(Source data)
= = =

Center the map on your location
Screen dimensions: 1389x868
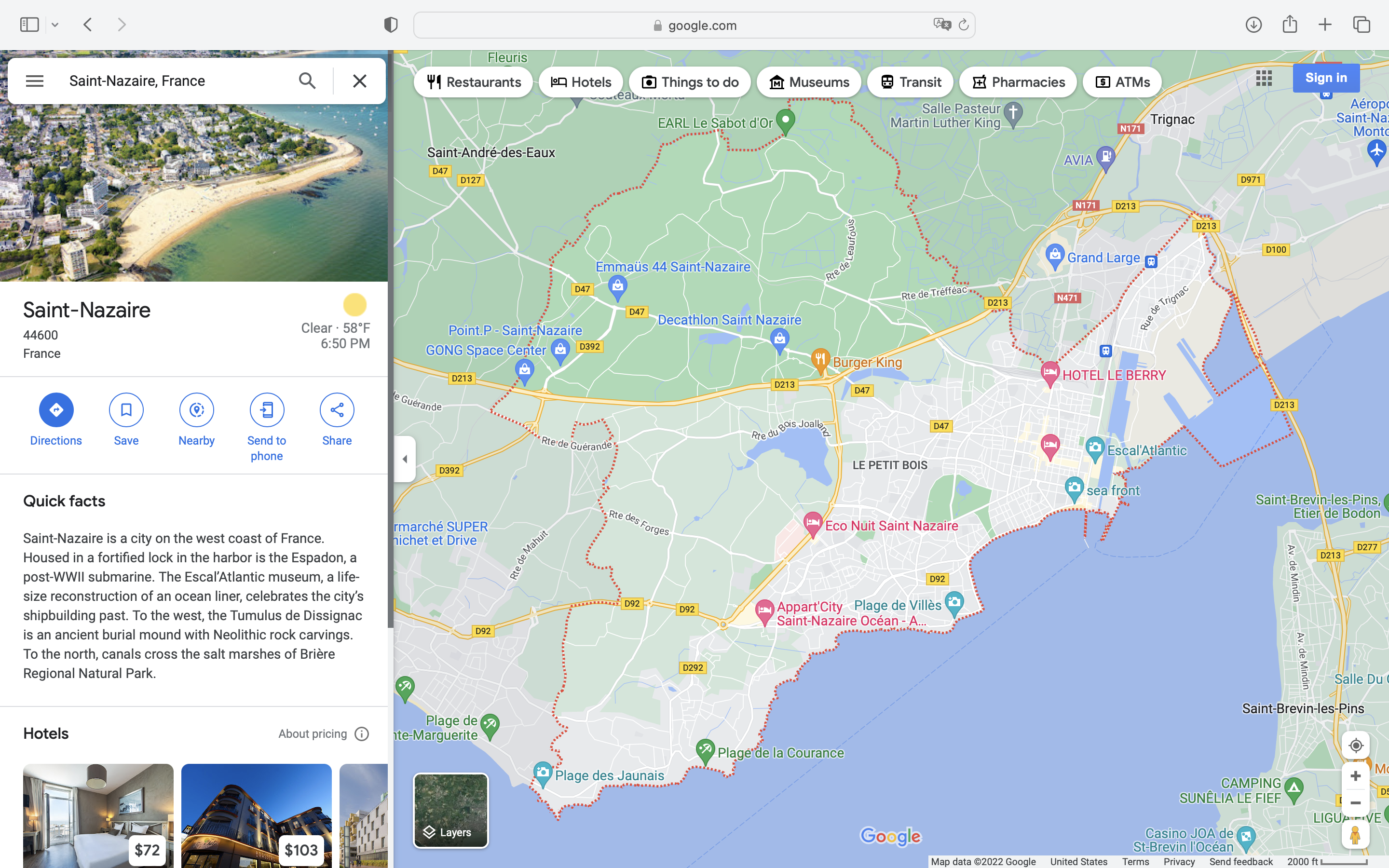[1355, 745]
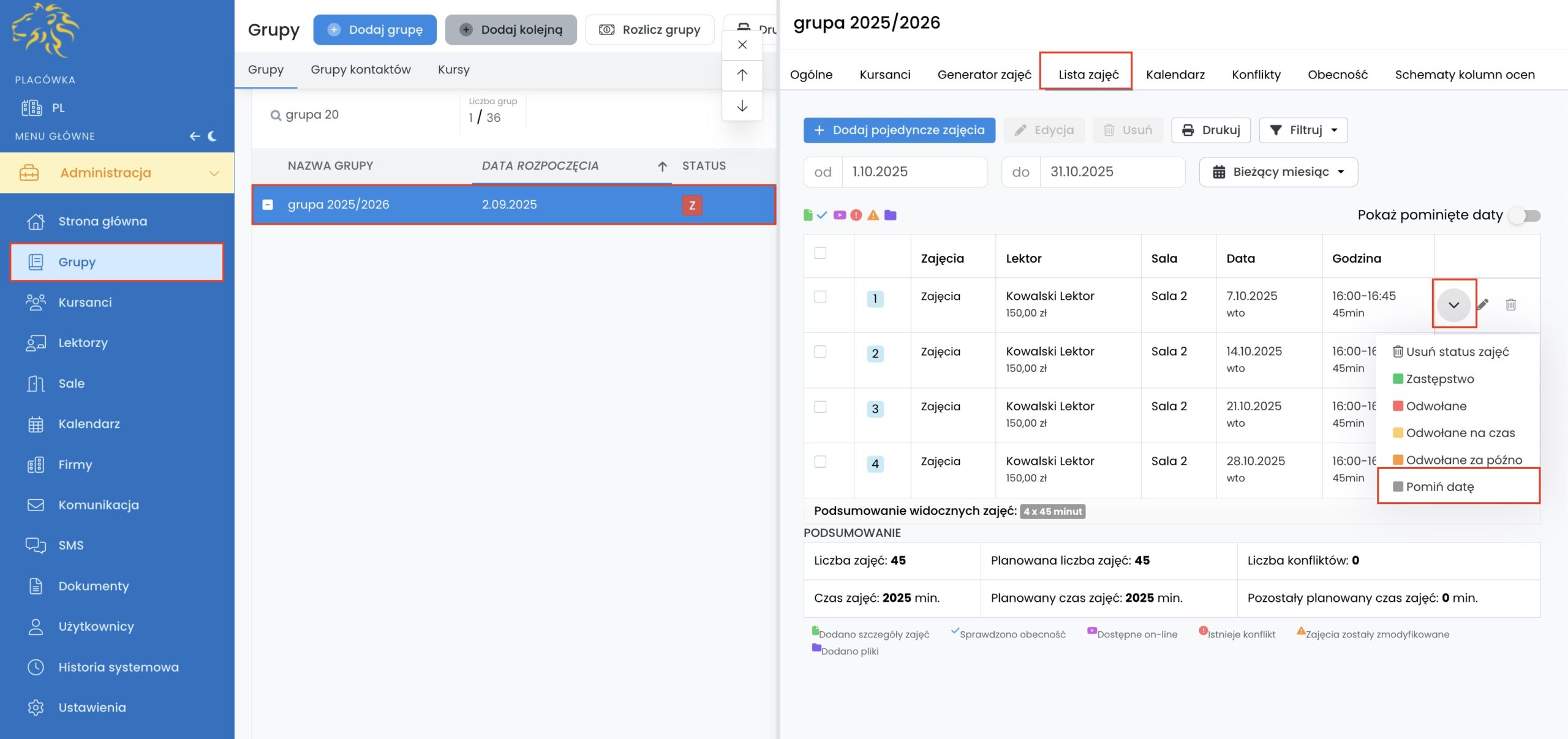Click the down arrow to go to next group
1568x739 pixels.
point(742,106)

= = =

**Problem requirements:** Give every record again word for word, pictures excluded.

**Your solution:**
Center the map on your location
Screen dimensions: 1389x868
[1355, 745]
Click the down arrow to go to next group
1568x739 pixels.
point(742,106)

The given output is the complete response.